To modify the initial configuration section:

  1. Under Initial configuration, make sure WAF Default is selected.

    You can return to this option if you need to make changes.

  2. Click Save Configuration, and then click Apply changes.

    You can return to this option if you need to make changes.

  3. Click Save Configuration, and then click Apply changes.

Test your website proxy

You must test to verify Managed WAF can connect to the backend web server.

The following walkthrough assumes you have configured your website to be used as the default virtual host for the listen IP. You should also make sure that your website proxy is in Detect mode.

There are four major steps to complete:

  • Edit the local hosts file
  • Test for initial connectivity
  • Test in Detect mode
  • Test in Protect mode

Step 1: Edit the local hosts file

Edit the local hosts file to test traffic routed from the host provider through Managed WAF. This achieves the same result as reconfiguring NAT rules or making a host provider DNS change, but only the local PC is affected. This allows you to test Managed WAF prior to making a permanent NAT or DNS change.

To edit your local hosts file:

  1. Locate your hosts file. The host file can typically be found in the following locations:
    • For Windows PC users: %SystemRoot%\system32\drivers\etc\hosts
    • For Unix/Linux/Mac OS users: /etc/hosts
  2. Copy and save your original hosts file to another location.
  3. Edit the hosts file and route the host provider (www.example.com) through the Managed WAFweb application firewall (WAF) listen IP address (192.0.43.11).
  1. Save the hosts file.
    • Once you complete testing, replace the edited hosts with the original hosts file.
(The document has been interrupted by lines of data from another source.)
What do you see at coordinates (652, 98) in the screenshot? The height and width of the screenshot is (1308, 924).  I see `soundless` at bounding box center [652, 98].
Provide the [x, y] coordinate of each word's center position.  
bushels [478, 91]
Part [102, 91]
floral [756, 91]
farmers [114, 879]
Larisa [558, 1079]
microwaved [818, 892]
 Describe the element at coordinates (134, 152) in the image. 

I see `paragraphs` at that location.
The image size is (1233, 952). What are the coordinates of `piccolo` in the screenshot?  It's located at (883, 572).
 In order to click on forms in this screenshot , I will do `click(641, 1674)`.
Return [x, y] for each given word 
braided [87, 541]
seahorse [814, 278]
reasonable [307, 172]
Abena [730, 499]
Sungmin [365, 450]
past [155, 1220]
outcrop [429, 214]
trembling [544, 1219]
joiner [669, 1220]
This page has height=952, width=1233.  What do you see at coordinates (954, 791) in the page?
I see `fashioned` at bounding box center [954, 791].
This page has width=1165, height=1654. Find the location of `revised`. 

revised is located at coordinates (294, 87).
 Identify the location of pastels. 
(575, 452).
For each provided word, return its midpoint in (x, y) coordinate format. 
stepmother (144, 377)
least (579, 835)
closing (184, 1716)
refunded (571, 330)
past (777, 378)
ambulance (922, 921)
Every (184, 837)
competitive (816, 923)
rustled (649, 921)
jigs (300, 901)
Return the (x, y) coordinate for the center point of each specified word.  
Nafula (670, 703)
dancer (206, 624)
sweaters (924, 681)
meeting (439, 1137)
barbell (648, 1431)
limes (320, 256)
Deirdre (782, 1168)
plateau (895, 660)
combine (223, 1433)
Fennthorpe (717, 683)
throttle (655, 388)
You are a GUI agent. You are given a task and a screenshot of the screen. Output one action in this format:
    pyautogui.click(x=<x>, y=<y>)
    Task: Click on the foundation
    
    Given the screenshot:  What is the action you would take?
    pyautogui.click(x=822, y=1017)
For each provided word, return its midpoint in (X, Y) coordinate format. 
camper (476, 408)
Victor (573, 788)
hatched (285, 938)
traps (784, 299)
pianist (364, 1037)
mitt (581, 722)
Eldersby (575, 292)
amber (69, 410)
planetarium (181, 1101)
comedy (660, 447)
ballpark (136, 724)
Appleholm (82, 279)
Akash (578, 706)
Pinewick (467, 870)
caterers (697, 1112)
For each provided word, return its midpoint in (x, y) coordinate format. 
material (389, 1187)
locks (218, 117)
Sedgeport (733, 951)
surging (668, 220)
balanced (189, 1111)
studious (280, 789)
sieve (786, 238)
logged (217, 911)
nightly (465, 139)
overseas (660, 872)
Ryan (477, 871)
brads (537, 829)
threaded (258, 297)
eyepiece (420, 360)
Step 2: Test for initial connectivity

To test for initial connectivity: 

  1. In your web browser's address bar, type your public web server IP, and then press Enter. The browser should open the default website for your Real web server. This test will not affect production traffic.

Step 3: Test in Detect mode

To test in Detect mode: 

  1. In your browser's address bar, type your public web server IP followed by /?x=a%00, and then press Enter.

www.example.com/?x=a%00

The browser should open the default website for your Real web server and the simulated DOS attack should be registered on the Deny log as a DOS attempt.

  1. On the Websites page, in the main menu, point to Log, and click Deny Log. To view details of any Deny log entry, click the Details icon ().

Step 4: Test in Protect mode

To test Protect mode:

  1. Open the Websites page.
  2. In the Websites list, for the website you want to test, in the Mode list, select Protect.

  1. In your browser's address bar, type your public web server IP, followed by /?x=a%00, and then press Enter.

    www.example.com/?x=a%00

    The browser should show a 404 error message. This attack should also be registered on the Deny log as a DOS attempt.

Route traffic through Managed WAF

After you have tested your website proxy, reconfigure NAT rules or make a host provider DNS change to route traffic to Web Security Manager permanently. DNS changes may take several days to propagate properly through the Internet domain servers. Once you have completed these initial steps, you can begin working with Managed WAF by adding additional sites to protect.